A new report by Duke University researchers highlights the dramatic shift since then among cancer specialists and practicing oncologists. In a paper being published in the September issue of the Journal of Oncology Practice, the Duke team reports on a survey of young oncologists it conducted at the 2010 Australia and Asia Pacific Clinical Oncology Research and Development Workshop.

The Duke researchers found that these specialists from low- to middle-income countries consider pollution and other environmental factors one of the three top reasons for the growing burden of cancer in their countries. Close to a third (32 percent) called environmental factors important contributors, contradicting the traditional reserve that cancer researchers and physicians felt about attributing cancer to environmental causes.

Even though air, water and soil pollution became a major concern during the 20th century, only recently has compelling evidence mounted that carcinogenic chemicals are taking a significant toll on human health. Case studies of water and soil contamination are finding cancer clusters and population-wide epidemiological trends that link pollution to increases in the overall cancer burden, especially in impoverished regions where exposures are often higher than in wealthier nations."
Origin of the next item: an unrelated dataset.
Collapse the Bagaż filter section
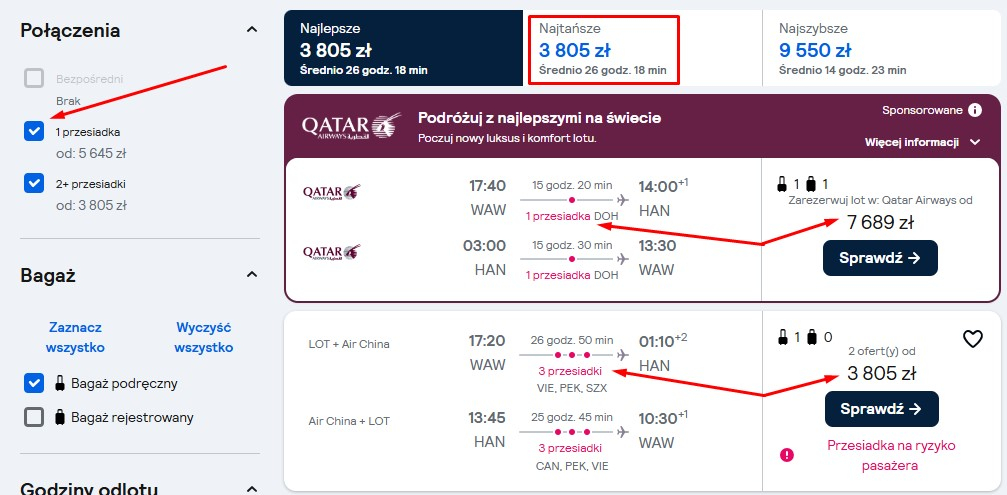1007x495 pixels. coord(252,275)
It is likely that the cancer and practicing oncologist world, like the autism world,  will have their own Oracles who will be unable to thaw out their rigid mind sets and consider the interaction of genetics and environment as a more informed model for conducting research and understanding human health issues.  Still it is encouraging to see that the paradigm shift taking place in the world of autism research,  a shift which replaces the purely genetic model with the gene environment model may be reinforced by a similar shift taking place in other areas of human health.